Description

Burt Glinn was one of the most prolific photographers of the postwar period. His wide range of political and cultural interests and his consistent ability to obtain excellent photographs for any assignment have earned him the moniker the “editor’s photographer”. Pictured here, a sex worker in New York City, as part of an assignment on prostitution for New York Magazine in 1971. 

 

I think that what you've got to do is discover the essential truth of the situation, and have a point of view about it

Burt Glinn

Born in Pittsburgh, Pennsylvania, Burt Glinn served in the United States Army between 1943 and 1946, before studying literature at Harvard University, where he edited and photographed for the Harvard Crimson college newspaper.
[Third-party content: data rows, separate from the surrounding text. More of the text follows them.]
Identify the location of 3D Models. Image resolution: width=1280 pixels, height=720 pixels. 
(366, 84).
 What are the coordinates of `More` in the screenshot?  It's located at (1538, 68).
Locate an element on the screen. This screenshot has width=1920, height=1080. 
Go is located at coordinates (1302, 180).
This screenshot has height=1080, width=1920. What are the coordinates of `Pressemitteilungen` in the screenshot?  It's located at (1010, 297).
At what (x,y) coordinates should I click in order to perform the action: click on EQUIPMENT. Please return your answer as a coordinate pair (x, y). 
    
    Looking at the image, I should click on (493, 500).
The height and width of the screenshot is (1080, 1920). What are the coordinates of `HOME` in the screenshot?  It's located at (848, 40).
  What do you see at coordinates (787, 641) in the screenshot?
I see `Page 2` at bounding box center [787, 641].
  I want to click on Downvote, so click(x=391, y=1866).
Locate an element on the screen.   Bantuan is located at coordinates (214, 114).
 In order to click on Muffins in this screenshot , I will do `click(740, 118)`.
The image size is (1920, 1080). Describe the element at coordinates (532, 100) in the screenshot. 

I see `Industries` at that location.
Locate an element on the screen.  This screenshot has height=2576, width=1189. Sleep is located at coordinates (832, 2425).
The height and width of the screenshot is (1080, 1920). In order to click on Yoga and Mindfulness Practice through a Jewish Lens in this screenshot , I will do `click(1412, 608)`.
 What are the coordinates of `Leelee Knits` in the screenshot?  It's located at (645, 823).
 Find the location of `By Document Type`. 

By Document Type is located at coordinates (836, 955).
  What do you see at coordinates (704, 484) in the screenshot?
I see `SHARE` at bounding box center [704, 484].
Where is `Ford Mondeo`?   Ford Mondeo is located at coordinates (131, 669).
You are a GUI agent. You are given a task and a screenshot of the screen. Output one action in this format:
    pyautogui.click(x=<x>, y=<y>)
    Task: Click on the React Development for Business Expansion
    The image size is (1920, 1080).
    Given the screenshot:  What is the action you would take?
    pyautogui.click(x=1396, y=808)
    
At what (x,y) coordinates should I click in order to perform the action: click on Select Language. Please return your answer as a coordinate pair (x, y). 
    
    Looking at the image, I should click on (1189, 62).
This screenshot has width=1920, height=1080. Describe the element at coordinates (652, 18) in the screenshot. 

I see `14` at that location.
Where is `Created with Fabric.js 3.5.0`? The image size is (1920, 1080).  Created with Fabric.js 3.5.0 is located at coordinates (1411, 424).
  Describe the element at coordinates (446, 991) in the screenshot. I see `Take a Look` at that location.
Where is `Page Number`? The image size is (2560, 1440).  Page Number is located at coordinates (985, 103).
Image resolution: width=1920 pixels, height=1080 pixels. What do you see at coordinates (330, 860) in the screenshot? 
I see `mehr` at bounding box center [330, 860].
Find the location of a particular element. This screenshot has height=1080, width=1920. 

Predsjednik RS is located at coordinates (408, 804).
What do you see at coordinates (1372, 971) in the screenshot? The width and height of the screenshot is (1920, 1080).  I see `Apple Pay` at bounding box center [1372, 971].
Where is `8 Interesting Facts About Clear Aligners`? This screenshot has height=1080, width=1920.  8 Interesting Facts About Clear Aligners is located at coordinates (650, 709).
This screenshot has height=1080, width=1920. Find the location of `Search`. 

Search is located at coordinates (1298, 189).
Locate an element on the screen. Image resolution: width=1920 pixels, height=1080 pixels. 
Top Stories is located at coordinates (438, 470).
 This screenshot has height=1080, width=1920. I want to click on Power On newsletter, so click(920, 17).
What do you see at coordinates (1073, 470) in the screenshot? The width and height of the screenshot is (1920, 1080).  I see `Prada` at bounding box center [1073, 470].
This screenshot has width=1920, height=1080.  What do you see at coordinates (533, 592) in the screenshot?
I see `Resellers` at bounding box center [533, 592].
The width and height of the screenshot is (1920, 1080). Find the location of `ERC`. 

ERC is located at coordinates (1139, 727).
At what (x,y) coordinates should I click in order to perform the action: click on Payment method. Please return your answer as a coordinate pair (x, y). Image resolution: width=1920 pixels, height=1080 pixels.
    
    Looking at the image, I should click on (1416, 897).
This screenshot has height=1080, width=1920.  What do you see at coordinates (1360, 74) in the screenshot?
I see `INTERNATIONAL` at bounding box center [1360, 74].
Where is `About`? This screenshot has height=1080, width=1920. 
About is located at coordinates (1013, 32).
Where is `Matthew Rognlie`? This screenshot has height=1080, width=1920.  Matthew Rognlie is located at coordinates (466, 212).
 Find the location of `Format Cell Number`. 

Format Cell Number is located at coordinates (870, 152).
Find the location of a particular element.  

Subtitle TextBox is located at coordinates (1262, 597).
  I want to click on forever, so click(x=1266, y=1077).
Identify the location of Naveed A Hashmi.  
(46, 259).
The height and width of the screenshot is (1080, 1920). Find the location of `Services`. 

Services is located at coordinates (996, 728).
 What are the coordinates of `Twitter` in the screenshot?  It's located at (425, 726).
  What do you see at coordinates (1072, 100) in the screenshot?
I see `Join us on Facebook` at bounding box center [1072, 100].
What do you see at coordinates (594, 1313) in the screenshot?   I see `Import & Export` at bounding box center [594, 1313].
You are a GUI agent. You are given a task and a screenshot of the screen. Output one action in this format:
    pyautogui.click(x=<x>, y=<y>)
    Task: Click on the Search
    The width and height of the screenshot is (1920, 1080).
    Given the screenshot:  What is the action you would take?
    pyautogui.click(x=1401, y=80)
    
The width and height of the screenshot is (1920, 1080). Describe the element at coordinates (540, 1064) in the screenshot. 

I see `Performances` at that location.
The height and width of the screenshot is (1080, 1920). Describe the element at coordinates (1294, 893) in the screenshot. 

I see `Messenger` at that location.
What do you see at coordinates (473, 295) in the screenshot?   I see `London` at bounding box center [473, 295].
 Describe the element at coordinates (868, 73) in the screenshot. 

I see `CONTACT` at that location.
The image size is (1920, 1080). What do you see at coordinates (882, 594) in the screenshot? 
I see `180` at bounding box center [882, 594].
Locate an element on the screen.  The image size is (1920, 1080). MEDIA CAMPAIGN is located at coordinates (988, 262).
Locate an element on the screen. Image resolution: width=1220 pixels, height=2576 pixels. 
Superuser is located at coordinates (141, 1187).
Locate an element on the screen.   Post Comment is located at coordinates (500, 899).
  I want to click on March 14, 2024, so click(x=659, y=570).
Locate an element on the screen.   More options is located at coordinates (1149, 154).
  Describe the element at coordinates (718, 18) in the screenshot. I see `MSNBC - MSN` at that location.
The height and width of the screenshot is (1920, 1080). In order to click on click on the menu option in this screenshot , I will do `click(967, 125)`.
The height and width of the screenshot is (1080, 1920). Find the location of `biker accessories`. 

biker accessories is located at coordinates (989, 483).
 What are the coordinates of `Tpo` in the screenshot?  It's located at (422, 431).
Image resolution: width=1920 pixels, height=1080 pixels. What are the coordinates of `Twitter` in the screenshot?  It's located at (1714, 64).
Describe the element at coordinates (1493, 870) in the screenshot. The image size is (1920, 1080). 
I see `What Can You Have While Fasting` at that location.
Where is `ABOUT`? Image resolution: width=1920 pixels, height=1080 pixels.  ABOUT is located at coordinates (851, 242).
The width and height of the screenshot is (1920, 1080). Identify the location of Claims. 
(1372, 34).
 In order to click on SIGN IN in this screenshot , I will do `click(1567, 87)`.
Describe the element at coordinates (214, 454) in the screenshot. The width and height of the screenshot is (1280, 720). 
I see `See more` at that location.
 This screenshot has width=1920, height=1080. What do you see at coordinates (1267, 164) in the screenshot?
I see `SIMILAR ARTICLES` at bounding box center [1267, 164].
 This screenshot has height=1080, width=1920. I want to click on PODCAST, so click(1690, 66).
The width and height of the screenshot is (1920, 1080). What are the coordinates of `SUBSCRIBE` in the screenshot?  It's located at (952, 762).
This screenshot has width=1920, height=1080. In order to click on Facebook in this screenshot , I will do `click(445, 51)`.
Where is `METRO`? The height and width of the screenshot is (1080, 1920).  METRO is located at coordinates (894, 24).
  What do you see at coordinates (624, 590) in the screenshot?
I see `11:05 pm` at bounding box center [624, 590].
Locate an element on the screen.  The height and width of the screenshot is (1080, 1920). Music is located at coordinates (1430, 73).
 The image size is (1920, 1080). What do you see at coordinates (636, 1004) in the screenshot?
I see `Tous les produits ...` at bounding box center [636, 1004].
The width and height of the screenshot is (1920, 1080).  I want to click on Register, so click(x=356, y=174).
From 1949 to 1950, Glinn worked for LIFE magazine before becoming a freelancer.

Glinn became an associate member of Magnum in 1951, along with Eve Arnold and Dennis Stock – the first Americans to join the young photo agency – and a full member in 1954.

He has received numerous awards for his editorial and commercial photography, including the Best Book of Photographic Reporting from Abroad from the Overseas Press Club and the Best Print Ad of the Year from the Art Directors Club of New York. Glinn has served as president of the American Society of Media Photographers. He was president of Magnum between 1972 and 1975 and was re-elected to the post in 1987.